Restate all of the data precisely, omitting nothing.

TASK DATA »
== Segment start ==

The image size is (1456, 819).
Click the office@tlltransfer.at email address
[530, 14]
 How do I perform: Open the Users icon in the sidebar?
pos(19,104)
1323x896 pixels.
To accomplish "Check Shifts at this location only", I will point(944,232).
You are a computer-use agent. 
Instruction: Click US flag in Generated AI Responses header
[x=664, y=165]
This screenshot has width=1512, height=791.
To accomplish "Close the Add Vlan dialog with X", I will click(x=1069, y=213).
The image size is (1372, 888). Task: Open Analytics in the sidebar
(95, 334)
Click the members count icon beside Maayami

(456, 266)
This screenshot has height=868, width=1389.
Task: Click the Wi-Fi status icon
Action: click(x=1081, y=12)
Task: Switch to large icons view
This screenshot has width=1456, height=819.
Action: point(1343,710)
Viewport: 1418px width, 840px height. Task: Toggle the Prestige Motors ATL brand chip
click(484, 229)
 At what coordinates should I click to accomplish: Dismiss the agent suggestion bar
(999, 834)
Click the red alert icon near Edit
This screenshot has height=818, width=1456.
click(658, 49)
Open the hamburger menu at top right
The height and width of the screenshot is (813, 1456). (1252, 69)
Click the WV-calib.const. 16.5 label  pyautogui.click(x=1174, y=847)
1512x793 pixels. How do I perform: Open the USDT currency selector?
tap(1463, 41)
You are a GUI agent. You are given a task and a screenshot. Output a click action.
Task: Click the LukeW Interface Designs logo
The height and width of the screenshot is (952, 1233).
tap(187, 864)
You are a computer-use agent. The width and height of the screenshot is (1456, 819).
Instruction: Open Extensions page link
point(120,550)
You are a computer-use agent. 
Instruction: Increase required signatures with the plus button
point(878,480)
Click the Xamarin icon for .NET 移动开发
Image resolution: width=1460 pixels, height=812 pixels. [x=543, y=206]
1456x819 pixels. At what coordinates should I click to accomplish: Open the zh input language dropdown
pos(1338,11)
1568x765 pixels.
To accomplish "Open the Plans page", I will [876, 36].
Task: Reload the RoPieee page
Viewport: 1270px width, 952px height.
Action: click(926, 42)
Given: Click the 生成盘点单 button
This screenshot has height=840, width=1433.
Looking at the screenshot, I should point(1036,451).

== Segment end ==

COMPLETED TASK »
The image size is (1456, 819).
Click the office@tlltransfer.at email address
[530, 14]
 How do I perform: Open the Users icon in the sidebar?
pos(19,104)
1323x896 pixels.
To accomplish "Check Shifts at this location only", I will point(944,232).
You are a computer-use agent. 
Instruction: Click US flag in Generated AI Responses header
[x=664, y=165]
This screenshot has width=1512, height=791.
To accomplish "Close the Add Vlan dialog with X", I will click(x=1069, y=213).
The image size is (1372, 888). Task: Open Analytics in the sidebar
(95, 334)
Click the members count icon beside Maayami

(456, 266)
This screenshot has height=868, width=1389.
Task: Click the Wi-Fi status icon
Action: click(x=1081, y=12)
Task: Switch to large icons view
This screenshot has width=1456, height=819.
Action: point(1343,710)
Viewport: 1418px width, 840px height. Task: Toggle the Prestige Motors ATL brand chip
click(484, 229)
 At what coordinates should I click to accomplish: Dismiss the agent suggestion bar
(999, 834)
Click the red alert icon near Edit
This screenshot has height=818, width=1456.
click(658, 49)
Open the hamburger menu at top right
The height and width of the screenshot is (813, 1456). (1252, 69)
Click the WV-calib.const. 16.5 label  pyautogui.click(x=1174, y=847)
1512x793 pixels. How do I perform: Open the USDT currency selector?
tap(1463, 41)
You are a GUI agent. You are given a task and a screenshot. Output a click action.
Task: Click the LukeW Interface Designs logo
The height and width of the screenshot is (952, 1233).
tap(187, 864)
You are a computer-use agent. The width and height of the screenshot is (1456, 819).
Instruction: Open Extensions page link
point(120,550)
You are a computer-use agent. 
Instruction: Increase required signatures with the plus button
point(878,480)
Click the Xamarin icon for .NET 移动开发
Image resolution: width=1460 pixels, height=812 pixels. [x=543, y=206]
1456x819 pixels. At what coordinates should I click to accomplish: Open the zh input language dropdown
pos(1338,11)
1568x765 pixels.
To accomplish "Open the Plans page", I will [876, 36].
Task: Reload the RoPieee page
Viewport: 1270px width, 952px height.
Action: click(926, 42)
Given: Click the 生成盘点单 button
This screenshot has height=840, width=1433.
Looking at the screenshot, I should point(1036,451).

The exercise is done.